Your assignment |
Locate every line in the records below that contains the word "Click", and copy each one.
┄┄┄┄┄┄┄┄┄┄┄┄┄┄┄┄┄┄┄┄
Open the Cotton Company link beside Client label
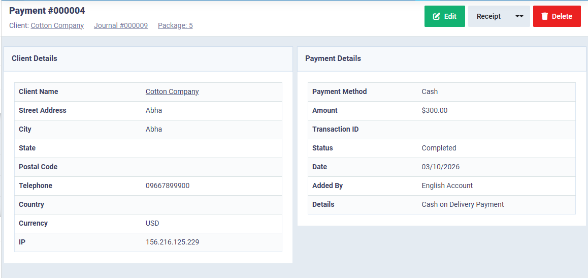Screen dimensions: 588x278 pos(57,25)
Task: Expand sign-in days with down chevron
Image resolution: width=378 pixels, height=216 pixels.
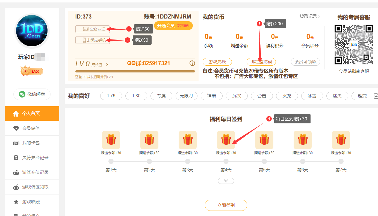Action: (226, 181)
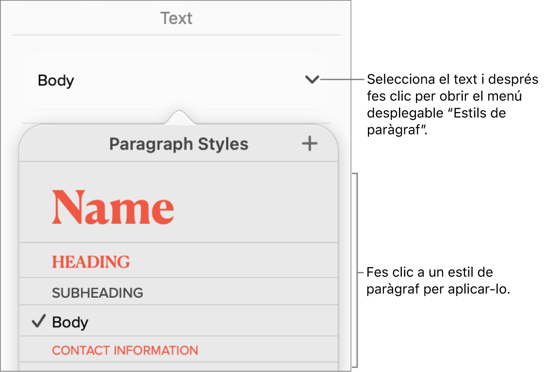This screenshot has height=372, width=547.
Task: Expand the Body style chevron arrow
Action: (312, 80)
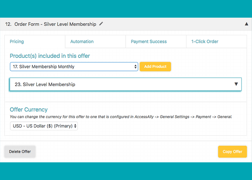Open the Silver Membership Monthly product dropdown
This screenshot has width=252, height=180.
74,67

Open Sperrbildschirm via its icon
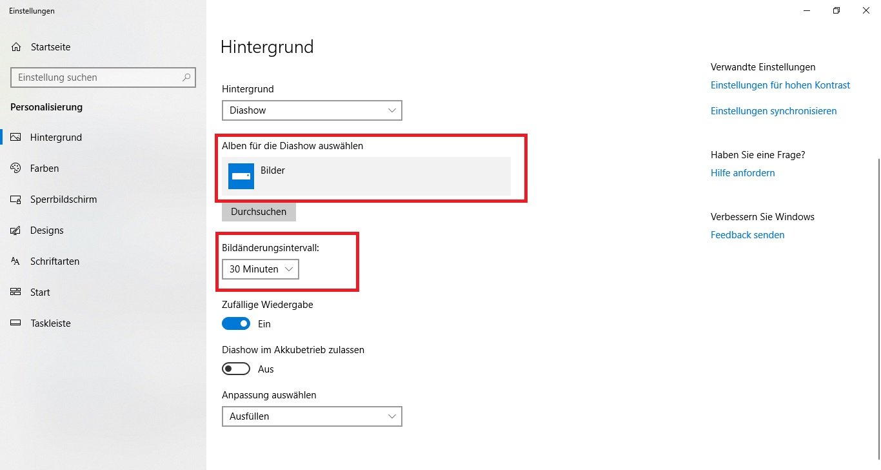[16, 199]
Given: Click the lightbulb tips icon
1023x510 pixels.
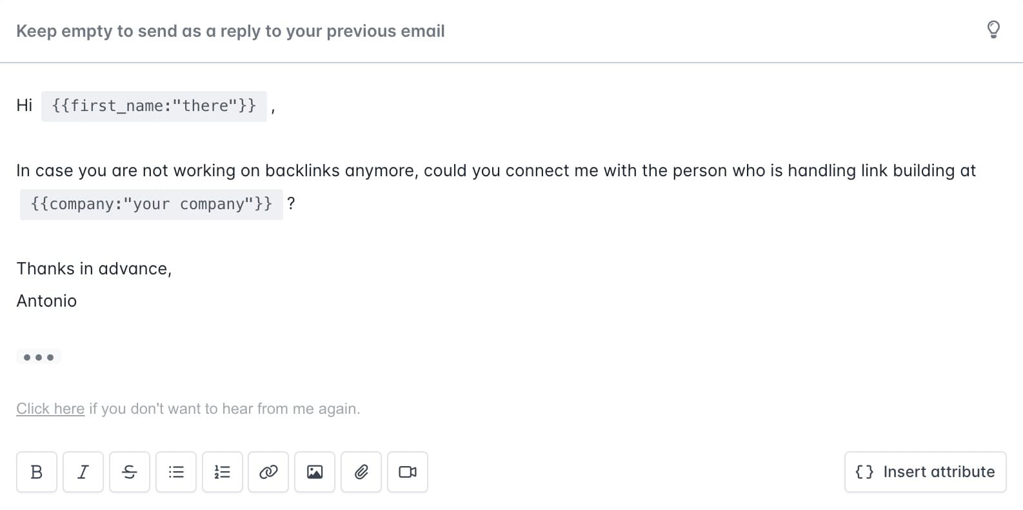Looking at the screenshot, I should 993,30.
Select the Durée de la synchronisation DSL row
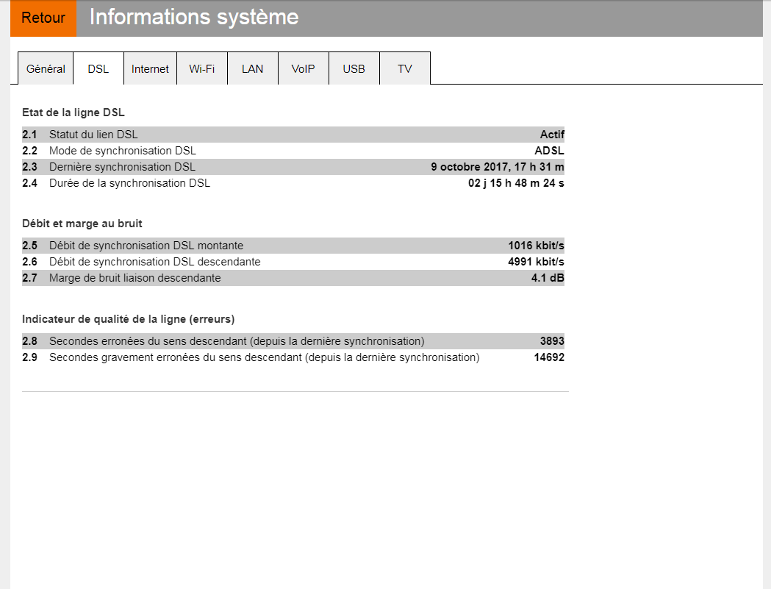Screen dimensions: 771x589 129,183
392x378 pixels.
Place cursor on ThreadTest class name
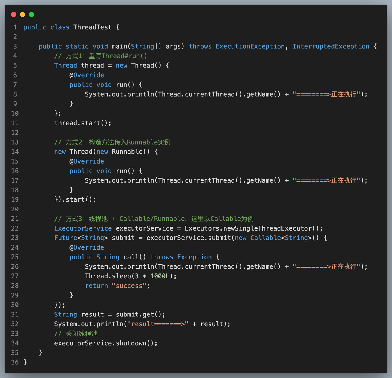(92, 27)
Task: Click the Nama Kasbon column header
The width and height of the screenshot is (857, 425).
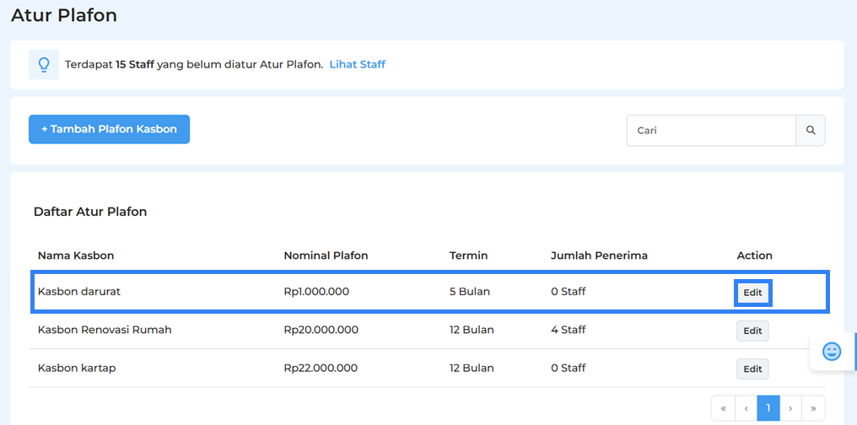Action: pos(76,256)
┄┄┄┄┄┄┄┄┄┄┄┄┄┄┄┄┄┄┄┄
Task answer |
Given: Click the lightbulb tips icon
Task: Click the Nama Kasbon column header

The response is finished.